実は、その予兆は2025年の秋に行われた東北支部プライマリ・ケア連合学会の終わりに明らかだった。というのも、この一連の書き物は総合診療・家庭医療の専門性をテーマにした発表に向けた、予行練習という位置付けでもあったからなのでした。すまん。つまりは、発表したら燃え尽きていたということなのであった。もう少し丁寧に言い訳すると、まず、PCCMが専門性のコアとなる方法論であって、その目的は病の回復或いは動的健康への回帰というところは、これまで述べたとおりで、実際学会の発表でもそのように、ちょっとカッコつけてお話しました。時間が不足して端折ったのは痛恨の極みでありましたが(結構痛恨を極める回数が多いことは無視するように)、具体的な例を挙げてその運用を地域に展開しました。最後に、Joanne Reeveという英国家庭医であり、著名な研究者でもある彼女の意見として、“専門性がないのではない。人中心の複雑性に対応する専門家なのだ”という言説を引用し、PCCMとの対比に言及しました。私としては、ここだけの話だけれど、自分の言説の方がずっと的を射ていると思いましたが、そこはそれ、家庭医療界隈で人気の彼女をあからさまに非難できるわけはなく、というか、私のような無名な者の声はどこにも届かないことは承知していますから、言わなかったのですが、ここで叫んでいるのは我ながら、人間が小さい。さて、私はちゃんと言い訳できたろうか?そんなことはないよね。

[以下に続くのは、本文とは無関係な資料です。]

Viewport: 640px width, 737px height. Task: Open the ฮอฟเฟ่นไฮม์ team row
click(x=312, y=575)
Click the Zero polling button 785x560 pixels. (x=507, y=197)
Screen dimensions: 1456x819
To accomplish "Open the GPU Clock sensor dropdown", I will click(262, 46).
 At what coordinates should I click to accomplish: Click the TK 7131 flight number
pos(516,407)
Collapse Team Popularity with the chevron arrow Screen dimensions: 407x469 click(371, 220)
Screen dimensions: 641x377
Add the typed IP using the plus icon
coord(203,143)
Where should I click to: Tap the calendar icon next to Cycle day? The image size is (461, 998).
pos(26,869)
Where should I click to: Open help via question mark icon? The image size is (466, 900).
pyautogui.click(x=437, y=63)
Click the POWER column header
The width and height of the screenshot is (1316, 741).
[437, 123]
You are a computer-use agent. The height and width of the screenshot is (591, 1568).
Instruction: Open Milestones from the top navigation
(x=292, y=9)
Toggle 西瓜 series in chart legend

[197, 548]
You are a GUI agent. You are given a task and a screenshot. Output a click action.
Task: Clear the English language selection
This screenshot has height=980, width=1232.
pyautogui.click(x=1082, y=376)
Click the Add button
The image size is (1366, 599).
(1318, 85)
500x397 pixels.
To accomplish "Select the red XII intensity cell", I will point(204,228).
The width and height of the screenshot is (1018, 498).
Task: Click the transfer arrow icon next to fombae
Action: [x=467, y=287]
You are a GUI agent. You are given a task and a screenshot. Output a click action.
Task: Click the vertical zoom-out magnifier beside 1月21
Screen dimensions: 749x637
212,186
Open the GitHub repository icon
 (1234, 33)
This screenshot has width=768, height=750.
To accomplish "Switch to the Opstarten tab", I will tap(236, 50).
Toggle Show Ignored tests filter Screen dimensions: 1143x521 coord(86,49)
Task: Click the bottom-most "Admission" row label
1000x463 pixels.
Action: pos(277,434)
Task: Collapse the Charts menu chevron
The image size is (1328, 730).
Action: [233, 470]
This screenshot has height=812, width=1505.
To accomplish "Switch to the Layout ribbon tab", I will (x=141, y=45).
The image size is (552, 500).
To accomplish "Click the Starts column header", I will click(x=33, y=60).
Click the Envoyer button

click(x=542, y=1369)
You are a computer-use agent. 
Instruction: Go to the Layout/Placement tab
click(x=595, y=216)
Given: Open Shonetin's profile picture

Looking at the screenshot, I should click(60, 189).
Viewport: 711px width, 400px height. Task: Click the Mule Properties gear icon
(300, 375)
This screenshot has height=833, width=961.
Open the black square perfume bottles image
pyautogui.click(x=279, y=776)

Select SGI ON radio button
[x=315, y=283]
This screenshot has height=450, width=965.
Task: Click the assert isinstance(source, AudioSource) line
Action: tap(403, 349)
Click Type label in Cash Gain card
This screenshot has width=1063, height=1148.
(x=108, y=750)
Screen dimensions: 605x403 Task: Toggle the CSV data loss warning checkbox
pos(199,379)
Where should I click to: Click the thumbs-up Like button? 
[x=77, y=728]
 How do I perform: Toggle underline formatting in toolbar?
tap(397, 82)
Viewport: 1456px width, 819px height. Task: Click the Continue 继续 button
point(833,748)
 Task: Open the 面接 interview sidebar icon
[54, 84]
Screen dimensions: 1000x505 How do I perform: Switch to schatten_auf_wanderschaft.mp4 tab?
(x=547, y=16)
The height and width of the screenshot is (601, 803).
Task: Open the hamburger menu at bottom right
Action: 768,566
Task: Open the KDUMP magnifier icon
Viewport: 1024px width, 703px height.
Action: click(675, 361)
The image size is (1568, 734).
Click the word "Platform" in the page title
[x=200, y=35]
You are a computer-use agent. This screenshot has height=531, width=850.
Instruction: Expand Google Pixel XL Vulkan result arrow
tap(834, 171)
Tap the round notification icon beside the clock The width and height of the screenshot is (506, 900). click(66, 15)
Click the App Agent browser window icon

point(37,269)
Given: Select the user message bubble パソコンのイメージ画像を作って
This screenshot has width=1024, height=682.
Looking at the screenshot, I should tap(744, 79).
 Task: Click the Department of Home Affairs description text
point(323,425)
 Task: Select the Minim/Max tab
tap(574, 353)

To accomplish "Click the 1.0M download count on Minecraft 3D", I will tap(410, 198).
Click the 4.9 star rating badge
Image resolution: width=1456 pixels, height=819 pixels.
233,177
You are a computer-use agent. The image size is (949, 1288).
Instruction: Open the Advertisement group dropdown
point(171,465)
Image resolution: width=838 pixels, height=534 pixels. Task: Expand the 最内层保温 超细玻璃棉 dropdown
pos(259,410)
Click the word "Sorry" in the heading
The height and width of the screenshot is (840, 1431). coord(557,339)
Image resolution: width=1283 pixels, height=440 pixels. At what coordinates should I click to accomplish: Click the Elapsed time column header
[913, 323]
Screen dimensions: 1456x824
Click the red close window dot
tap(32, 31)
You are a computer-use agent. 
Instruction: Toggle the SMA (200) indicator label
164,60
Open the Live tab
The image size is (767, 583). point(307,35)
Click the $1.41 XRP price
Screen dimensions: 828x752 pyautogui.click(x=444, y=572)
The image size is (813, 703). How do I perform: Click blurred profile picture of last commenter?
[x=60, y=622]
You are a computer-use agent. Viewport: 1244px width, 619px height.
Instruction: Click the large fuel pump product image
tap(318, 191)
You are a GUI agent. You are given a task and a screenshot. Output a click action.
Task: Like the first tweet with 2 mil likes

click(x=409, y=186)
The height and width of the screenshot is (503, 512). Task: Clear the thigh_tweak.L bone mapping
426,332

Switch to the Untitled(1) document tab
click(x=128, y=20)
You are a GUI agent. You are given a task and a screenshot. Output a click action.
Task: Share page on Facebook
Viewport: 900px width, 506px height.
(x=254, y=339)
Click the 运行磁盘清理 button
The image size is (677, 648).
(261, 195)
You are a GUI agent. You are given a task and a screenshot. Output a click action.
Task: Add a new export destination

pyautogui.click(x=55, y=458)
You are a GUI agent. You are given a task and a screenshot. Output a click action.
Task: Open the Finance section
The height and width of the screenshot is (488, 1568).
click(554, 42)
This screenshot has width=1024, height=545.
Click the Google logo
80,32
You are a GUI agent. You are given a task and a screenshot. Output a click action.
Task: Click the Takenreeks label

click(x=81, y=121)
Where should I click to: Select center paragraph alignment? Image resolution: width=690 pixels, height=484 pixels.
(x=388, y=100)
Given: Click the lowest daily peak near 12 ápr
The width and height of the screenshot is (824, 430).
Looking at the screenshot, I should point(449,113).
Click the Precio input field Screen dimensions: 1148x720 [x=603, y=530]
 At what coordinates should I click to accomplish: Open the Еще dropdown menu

そこで、私は考えた。もっと大きな話をすれば、うやむやにできるのではないか、と。どう思います。ひどい。これは、ちょっと人間としてどうかしている。しかし、これを背水の陣の言葉として受け取っていただければ、面白い話になるとは思いませぬか(豊臣兄弟見ておりまする)。勢いで、本心を言いましょう。実は以前から地域医療についても家庭医療の専門性と同じように、専門性の欠如、いや言説の至らなさに嫌気がさしていました。数多の地域医療に関する教科書、本、インタビュー記事、どれも地域でなされる或いはなされてきたコンテンツが記載されている。自分の行った地域における業績を述べること、そしてそこからの一般化が続く(大抵は他の地域には移植できない)。或いは地域で行われている医療または地域包括ケアの歴史と現況をまとめ、つまりは地域で行われている医療に関するコンテンツをカタログの様に提示するのだ。あーやれやれだぜ(ジョジョもよく見ます)。
このコーナーの名称を改め、地域医療学ノートとします。次回、地域医療学ノートの看板での第一回はその全貌を目次として各章を提示します。今までのように、やはり、不定期にはなりますが、各章に関する言説をアップしていきます。1年が過ぎた頃に、各項目が満たされれば、(なんと)自費出版で本にしようと思います。少しだけ期待して下さい。できない時は、今まで通り、なかったことにして下さい。あーやれやれ。して、そのタイトルは:
“地域医療学ノート2026 Community Medicine Studies – Notes from a Rural Clinic”
本連載はここで一区切りとし、次回より「地域医療学ノート」として新たに始めます。